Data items
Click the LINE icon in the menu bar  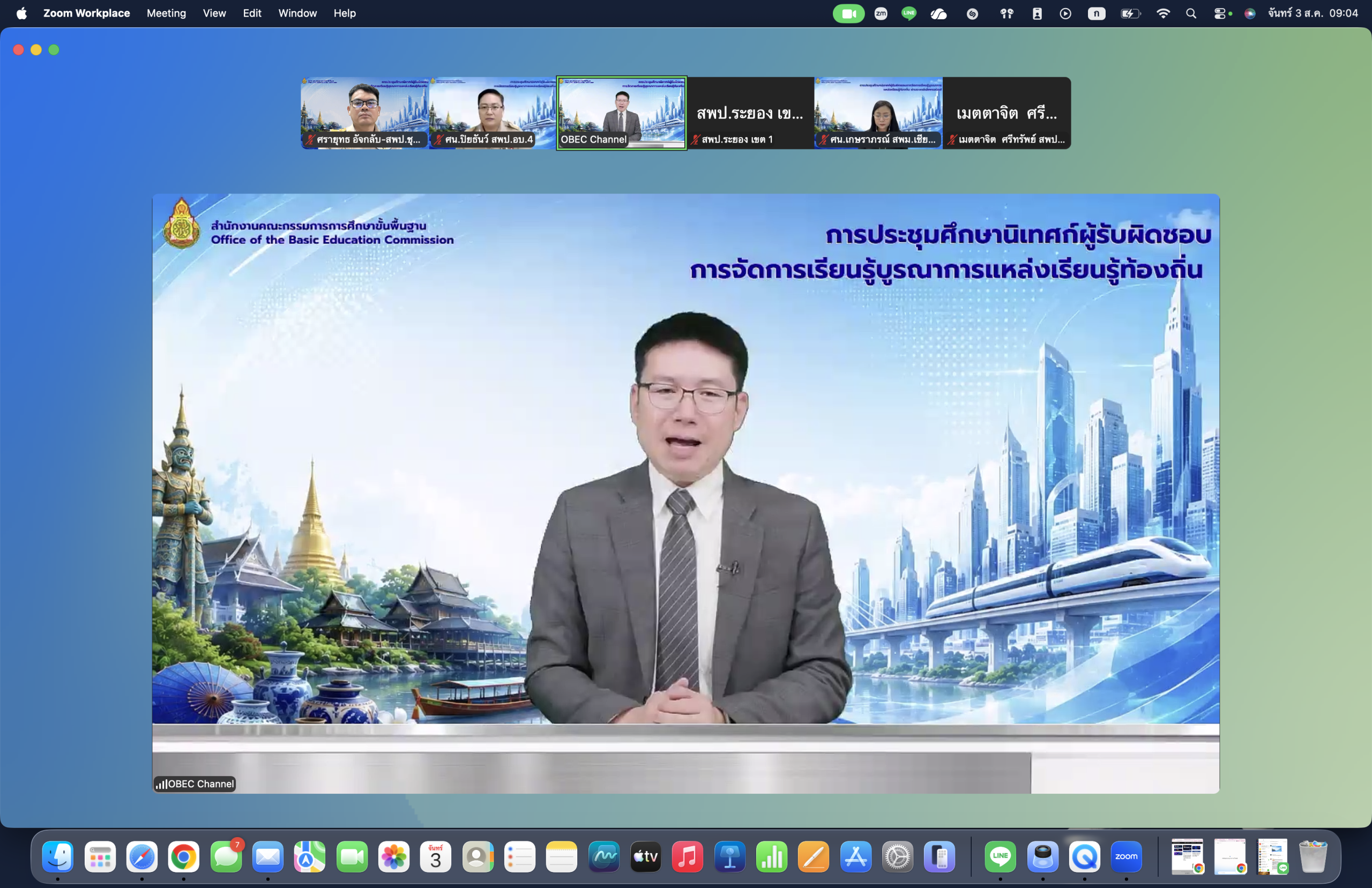coord(908,13)
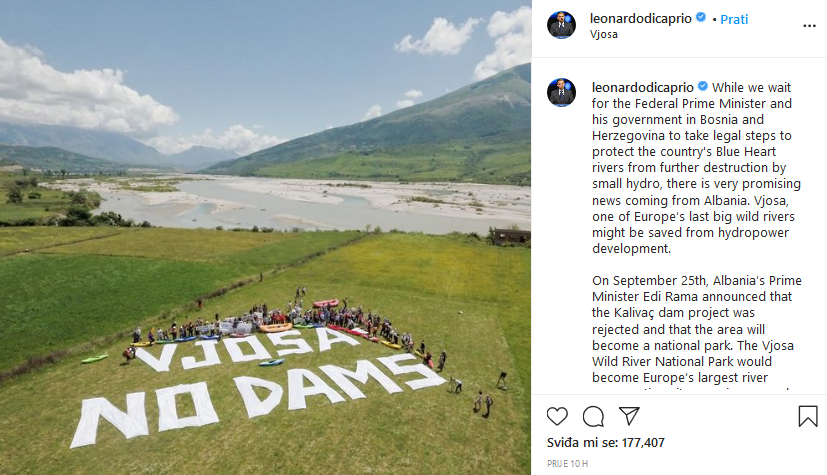Open leonardodicaprio username in the header

click(x=642, y=18)
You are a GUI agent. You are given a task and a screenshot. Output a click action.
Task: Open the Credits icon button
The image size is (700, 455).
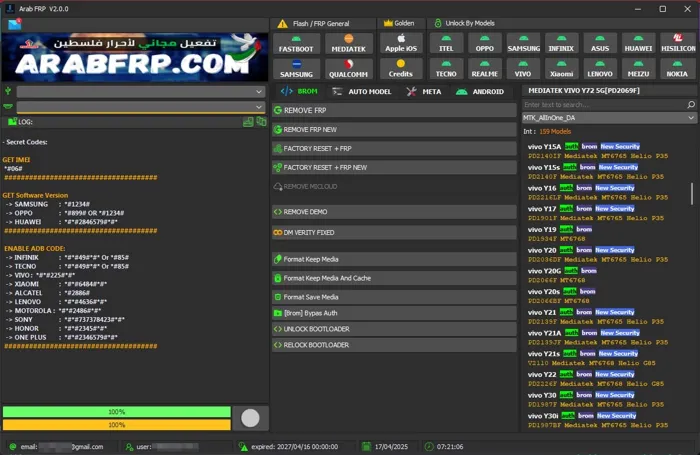pyautogui.click(x=401, y=68)
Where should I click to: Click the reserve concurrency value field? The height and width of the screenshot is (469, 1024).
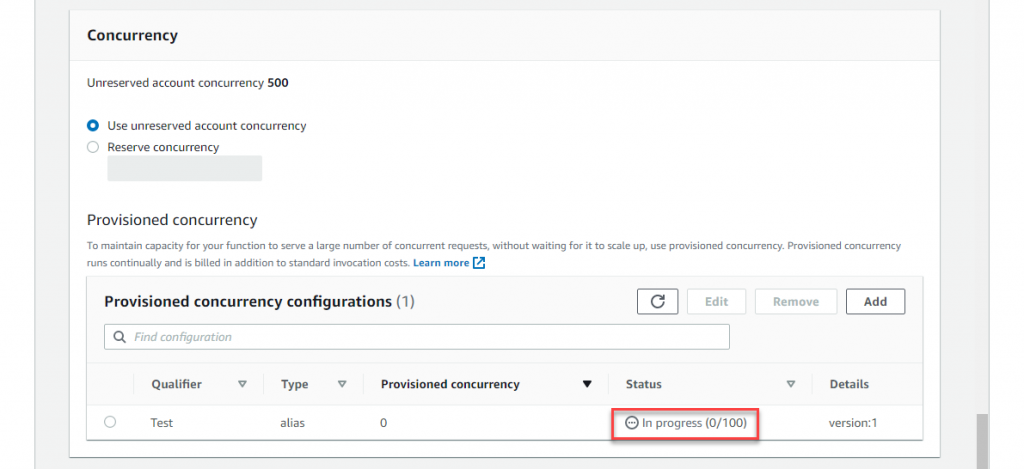pyautogui.click(x=184, y=168)
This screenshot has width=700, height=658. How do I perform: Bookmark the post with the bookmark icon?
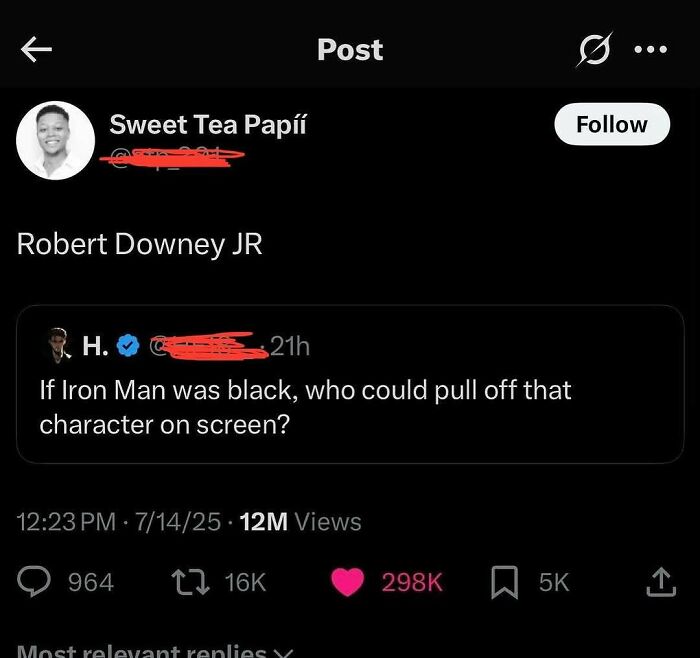coord(506,582)
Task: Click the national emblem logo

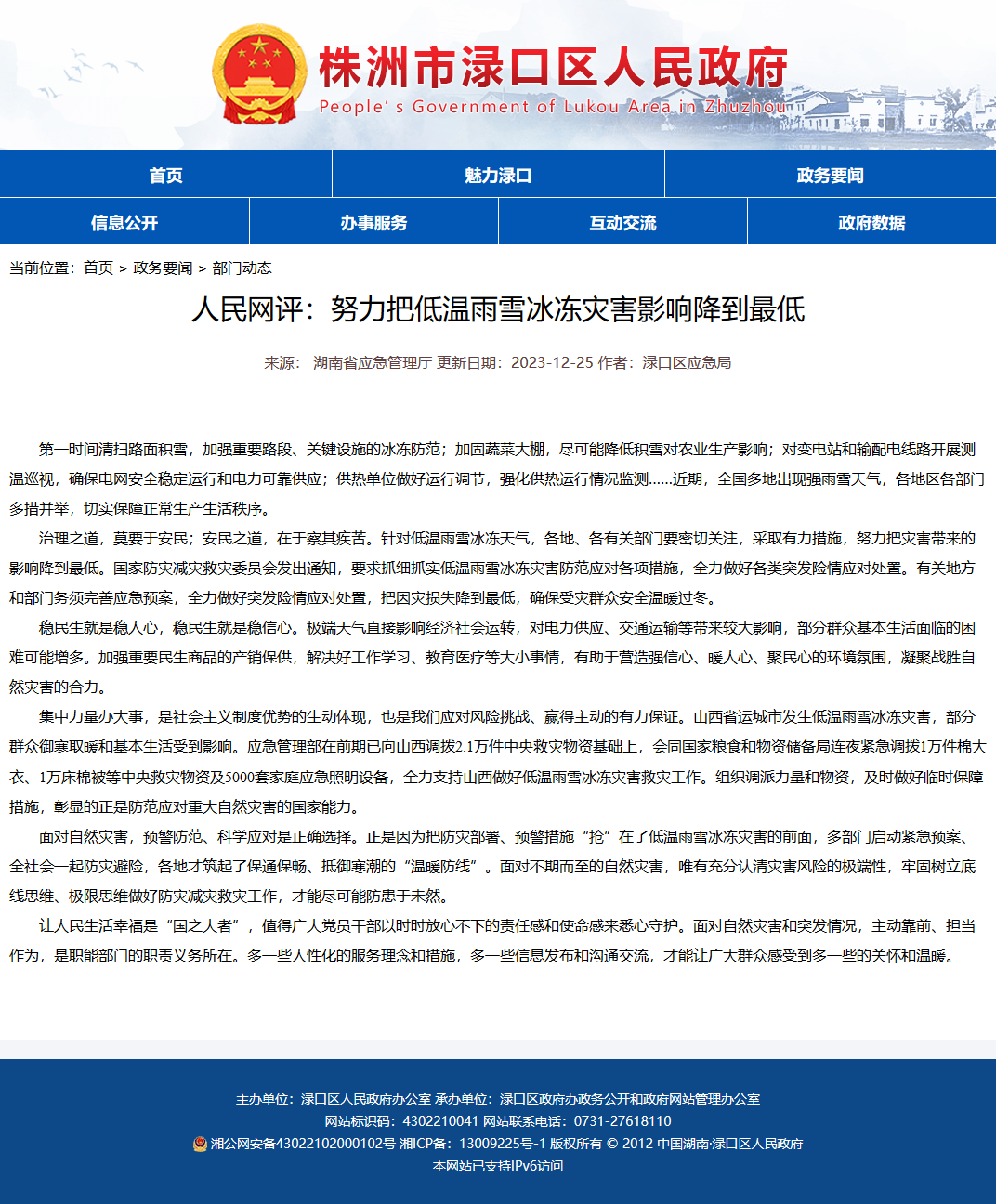Action: (x=259, y=75)
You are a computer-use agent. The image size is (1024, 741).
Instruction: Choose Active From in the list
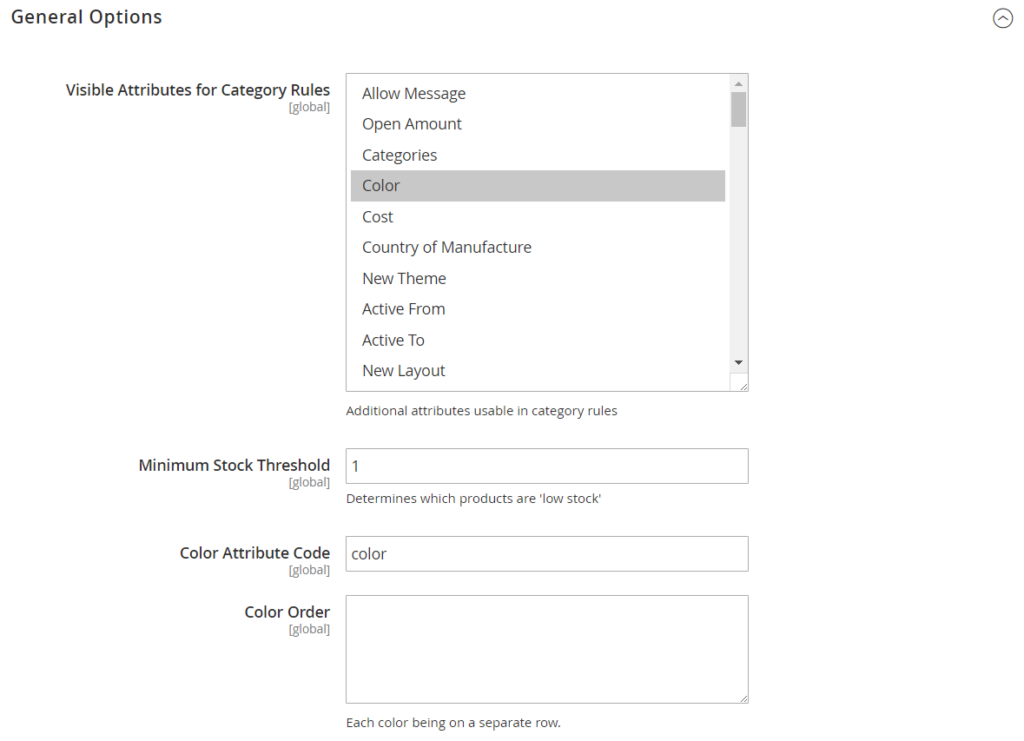pyautogui.click(x=404, y=309)
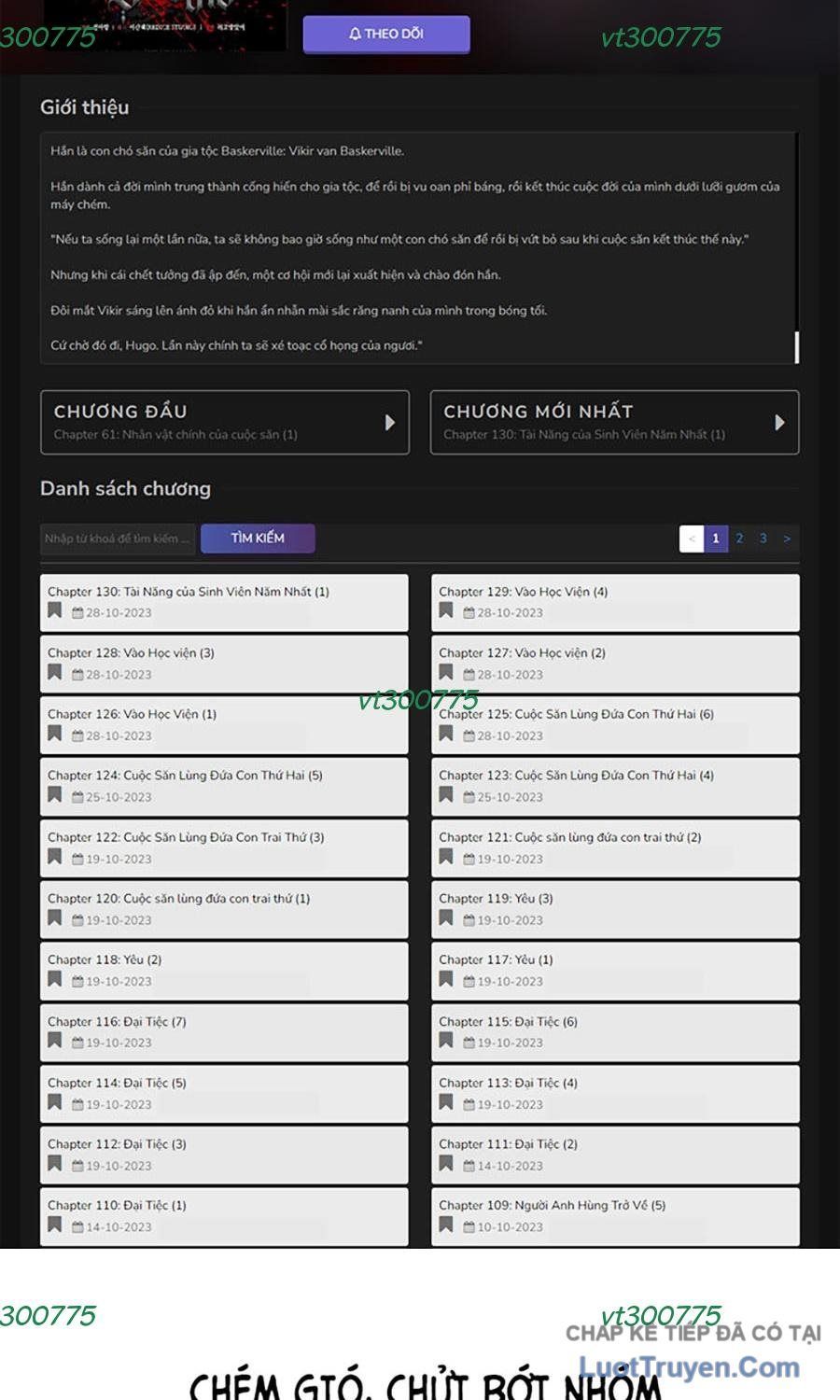Open Chapter 125: Cuộc Săn Lùng link
Viewport: 840px width, 1400px height.
[576, 714]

_WHAT TO DO_
Every line that contains "agent" should be copied out of the data.

_RESULT_
You are a GUI agent. You are given a task and a screenshot. Output a click action.
You are a computer-use agent. The image size is (1024, 741).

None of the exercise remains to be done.